Les satellites et les activités maritimes
Après New-York en 3D, cap sur l’Asie avec une image spectaculaire du port de Hong Kong. La finesse des détails et le contraste des couleurs fait d’abord penser à une photographie prise par le hublot d’un avion. Pourtant, il s’agit bien d’une image prise par le satellite Pléiades 1A, le 1er février 2012, à 694 kilomètres d’altitude.
Entre la rivière des perles et la mer de Chine, Hong Kong, la ville verticale, est une des plus denses du monde et une des principales places financières. Sa position stratégique lui a également permis de devenir un des principaux hubs de transport maritimes et un des trois premiers ports mondiaux pour le transport de containers, derrière Shanghaï et Singapour.
Le port de Hong-Kong et ses piles de containers. En haut, extrait d’une image acquise par le satellite
Pléiades 1A le 1er février 2012. En bas, zoom avec la résolution du produit image d'origine sur
les containers, les navires et leur sillage et le Stonecutters Bridge.
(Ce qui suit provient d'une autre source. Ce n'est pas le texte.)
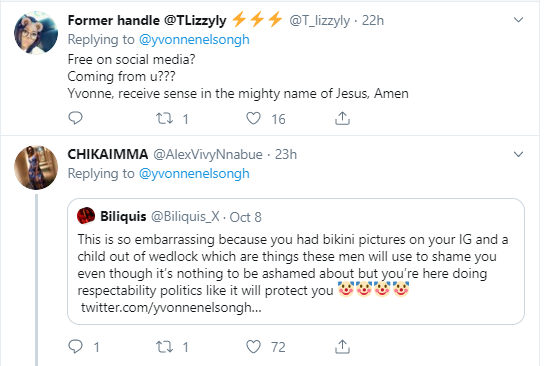Retweet CHIKAIMMA's tweet
548x366 pixels.
[164, 347]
Copyright CNES 2012.
Des gratte-ciel, des containers et des navires…
Ce sont les gratte-ciel et l’impression de relief qui s’en dégage qui permettent de se faire une idée de l’agilité du satellite Pléiades, mise en évidence sur cette image par sa capacité à effectuer des prises de vues très obliques.
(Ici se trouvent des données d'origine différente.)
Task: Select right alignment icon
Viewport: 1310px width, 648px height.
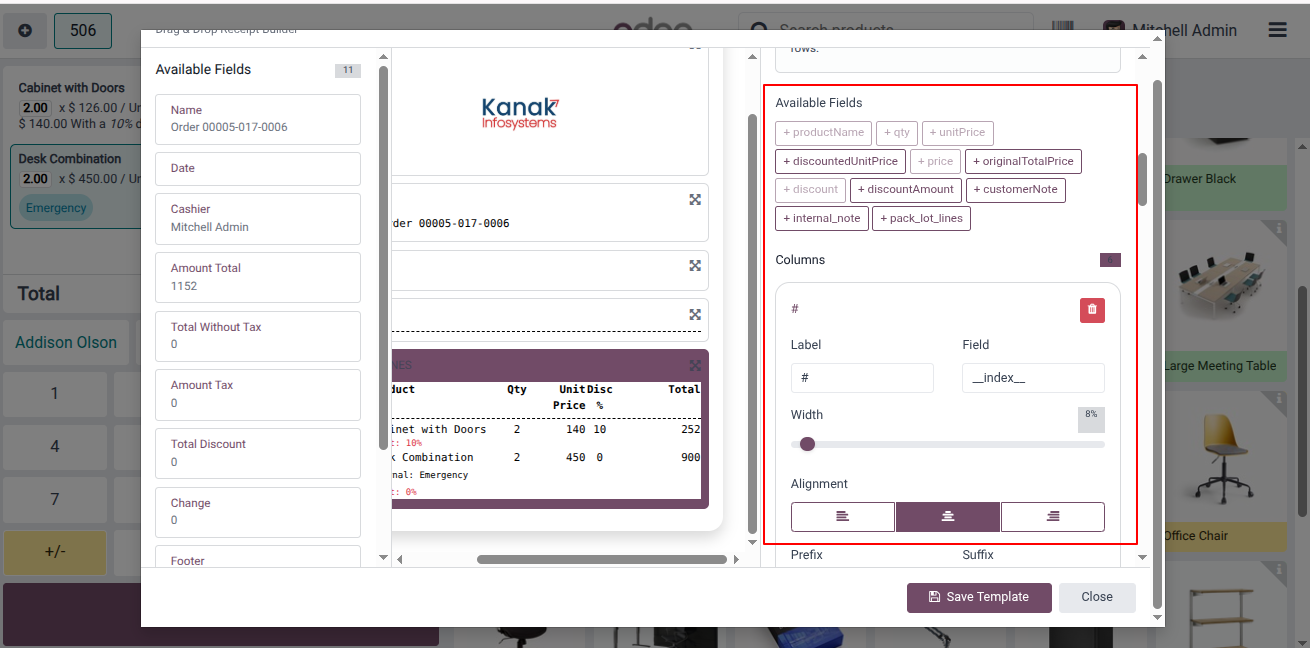Action: tap(1053, 516)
Sur cette image, ce qui impressionne le plus, c’est le port Victoria, avec ses grues, ses containers innombrables et les navires de toutes tailles, avec des sillages plus ou moins marqués selon la vitesse.
Des containers innombrables ? Pas tout à fait. La très haute résolution de Pléiades, encore meilleure sur les images d’origine, permet de compter individuellement les containers, les véhicules sur les voies rapides ou les haubans des ponts suspendus (voir également une image Pléiades du viaduc de Millau) qui matérialise l’entrée du port.
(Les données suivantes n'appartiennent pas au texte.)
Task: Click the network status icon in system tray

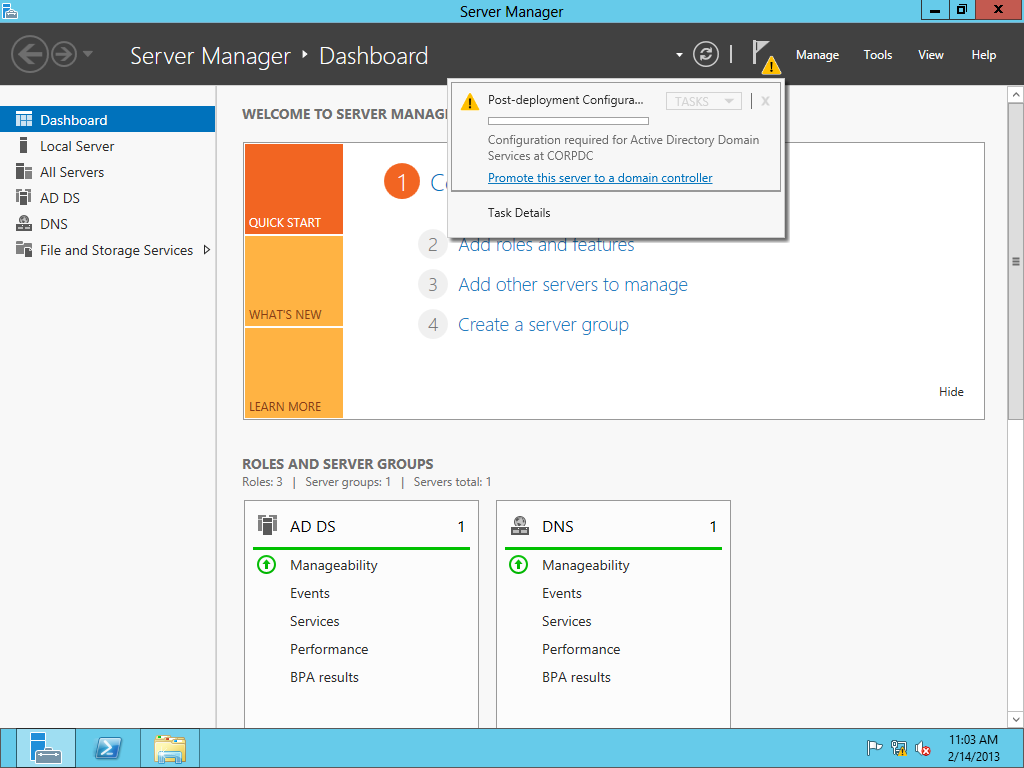Action: pos(899,748)
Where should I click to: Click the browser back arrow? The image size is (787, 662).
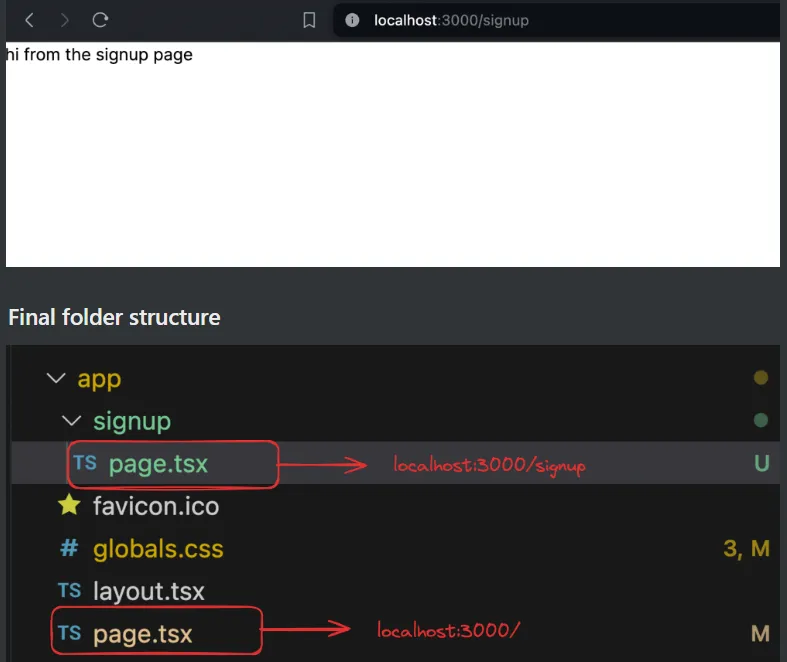[x=30, y=20]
Deux autres extraits d'images acquises par le satellite Pléiades 1A le 1er février 2012.
En haut, Honk Kong, le port, les gratte-ciel et les viaducs. En bas, la baie de Kowloon, Kai Tak,
l’ancien aéroport international Hong Kong et le « typhoon shelter » (abri pour les bateaux)
de Kwun Tong. Copyright CNES 2012.
Ces images de Pléiades illustrent bien l’importance des satellites d’observation pour la surveillance et la sécurité des activités maritimes, à proximité des zones portuaires ou au large.
Un bon endroit pour voir les satellites en action : aller à la mer !
On cite parfois la similitude entre la situation de l’équipage d’un vaisseau spatial et celui de l’équipage d’un bateau ou d’un sous-marin, surtout dans le cas de missions de longue durée : isolement, absence de contact direct avec la terre, etc.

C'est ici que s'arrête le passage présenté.